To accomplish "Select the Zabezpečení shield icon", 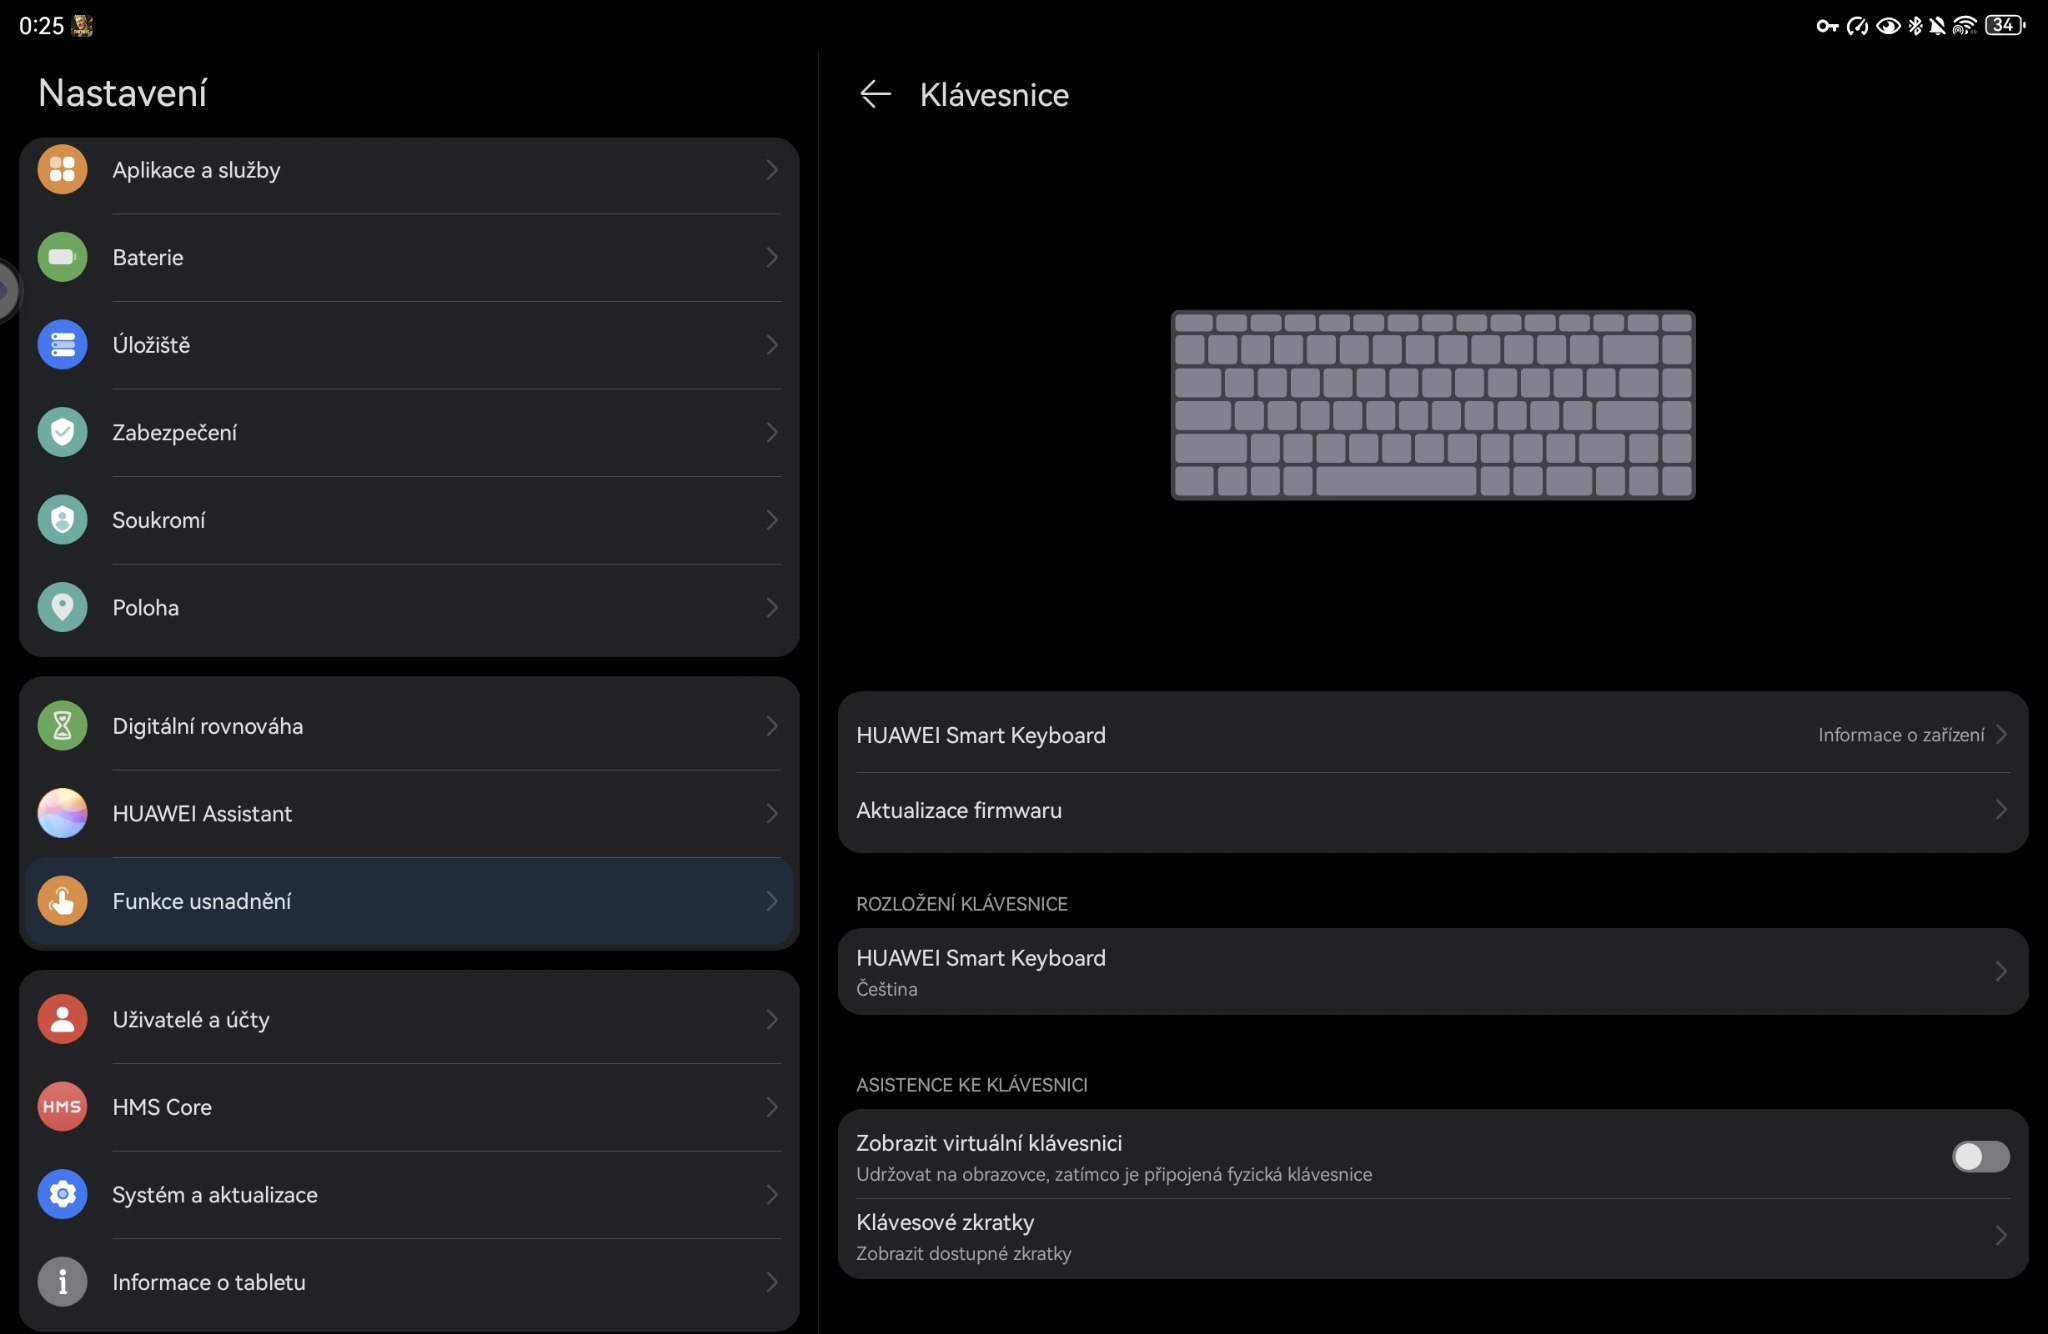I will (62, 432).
---
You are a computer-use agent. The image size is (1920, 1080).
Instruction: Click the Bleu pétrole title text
...
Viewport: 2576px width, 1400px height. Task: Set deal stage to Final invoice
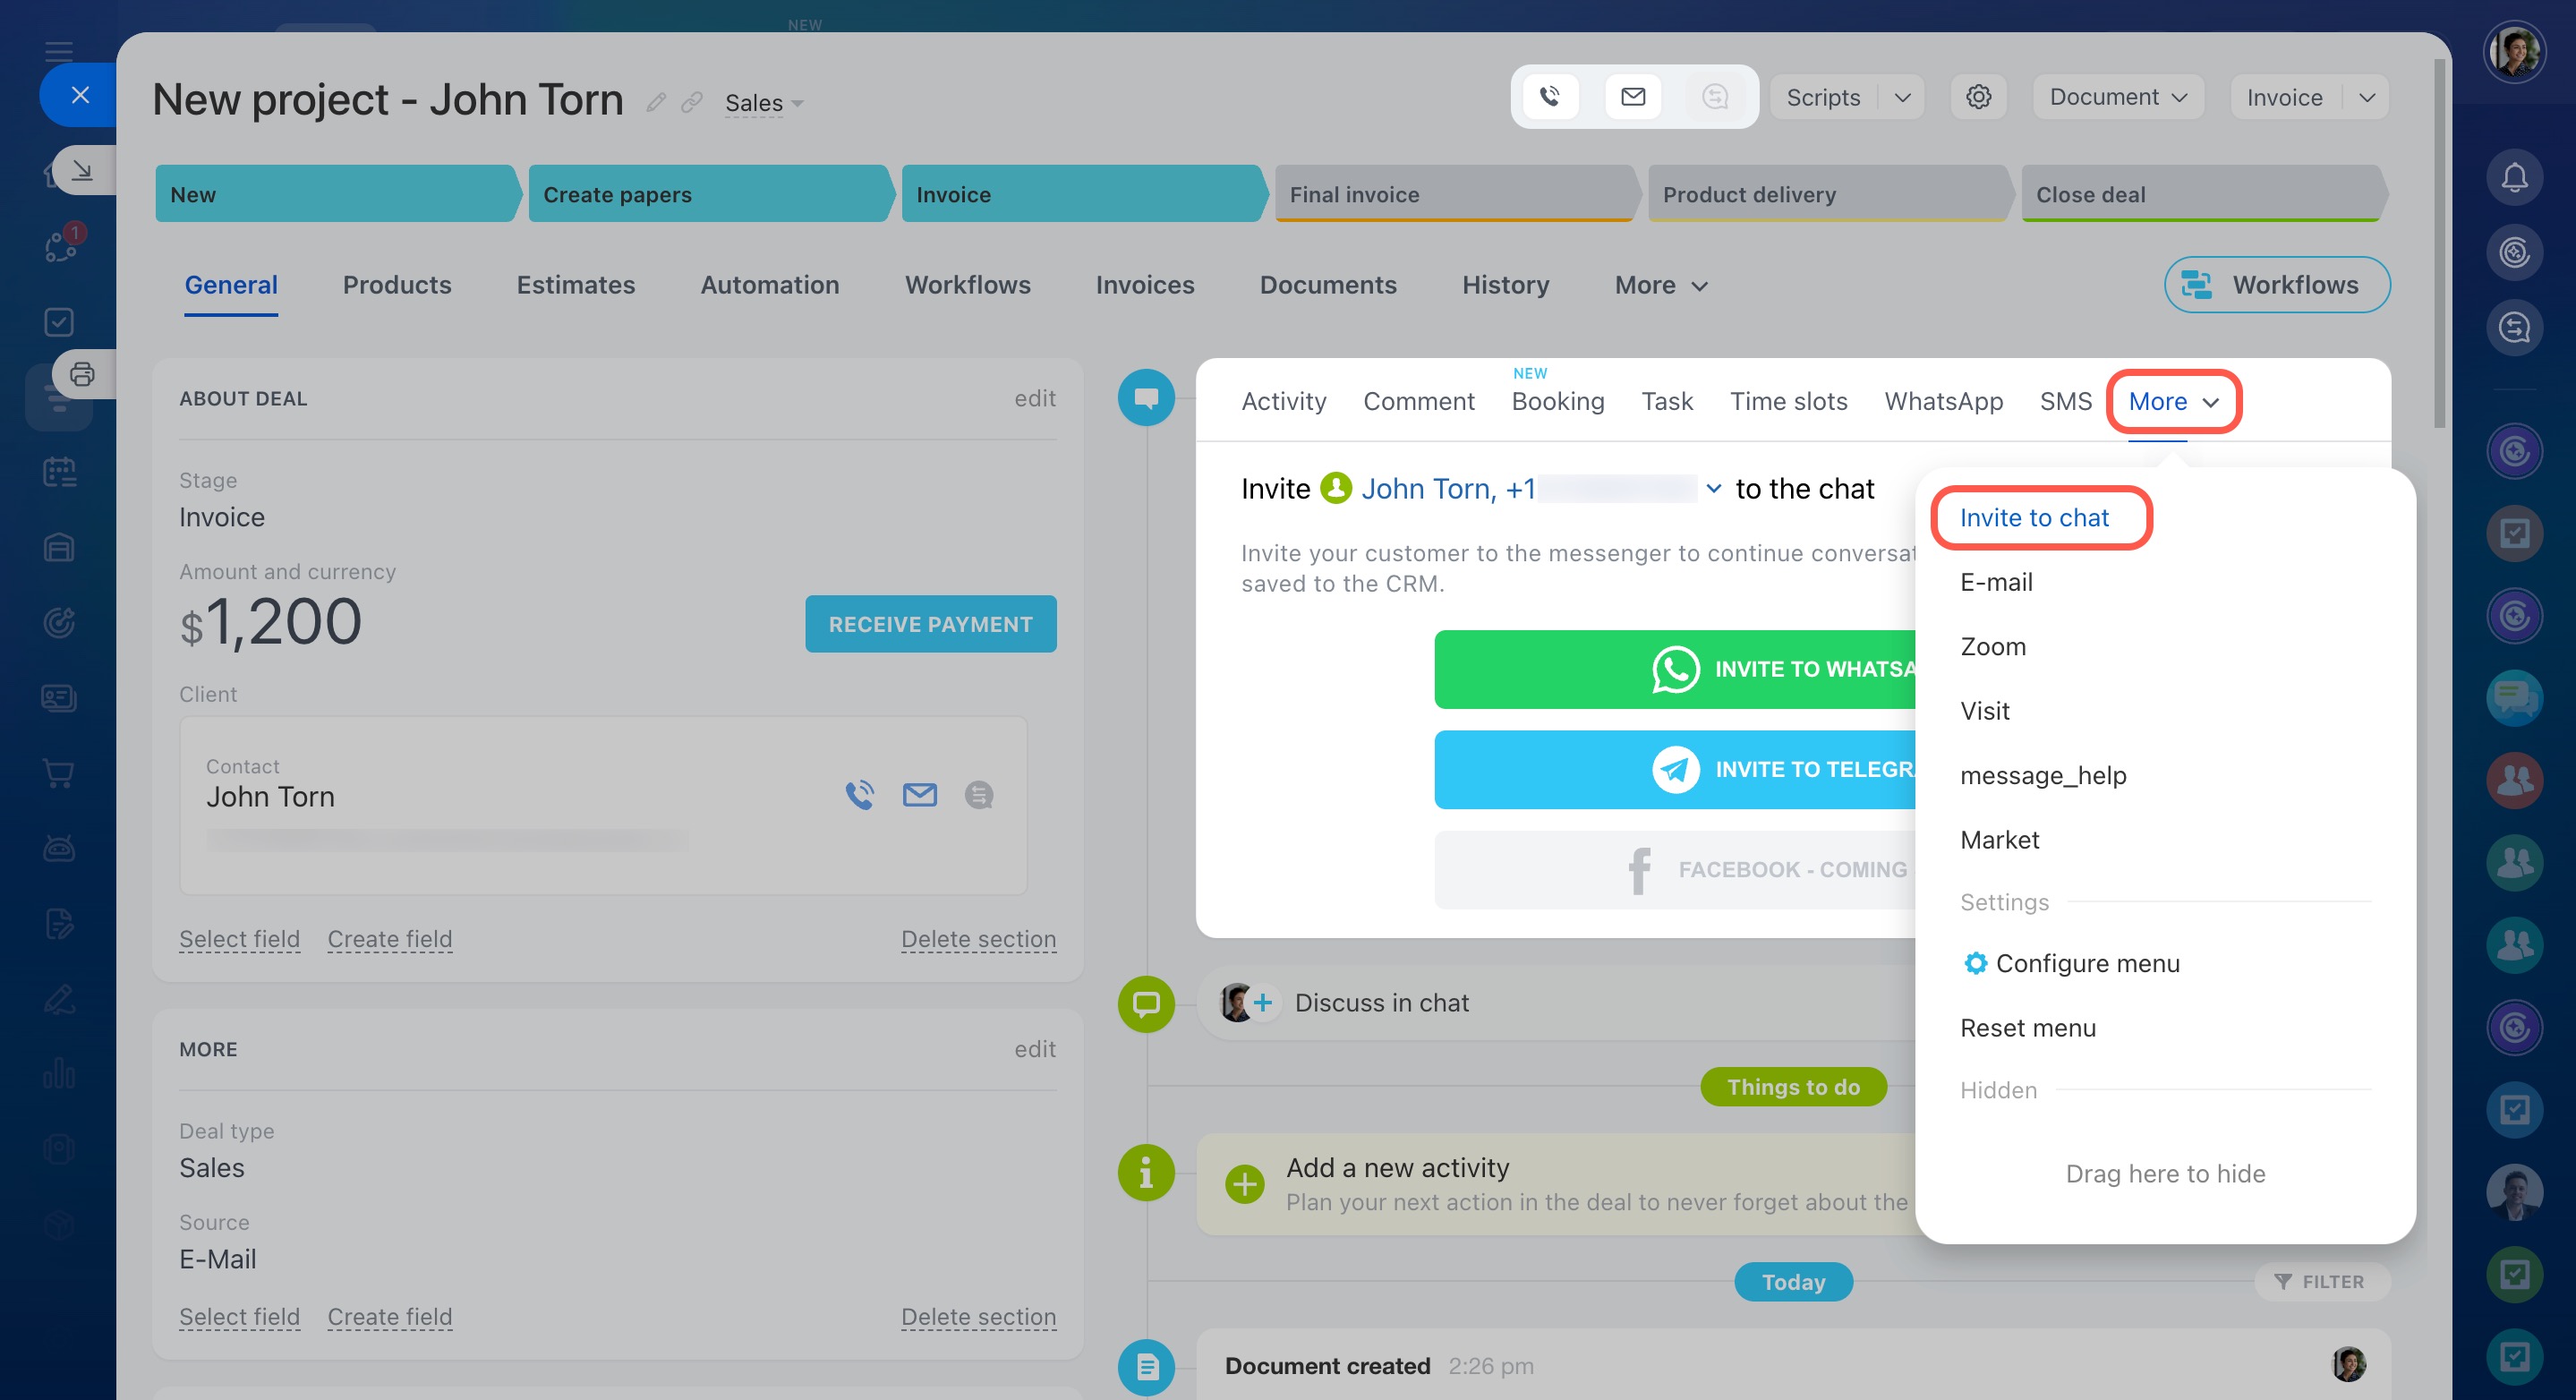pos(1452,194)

Required work: Your answer should be the lines of the listing above between the line holding "You are a computer-use" and the line holding "Instruction: Click the", inclusive, restated word for word and alone.

Your response:
You are a computer-use agent. The image size is (1920, 1080).
Instruction: Click the Bleu pétrole title text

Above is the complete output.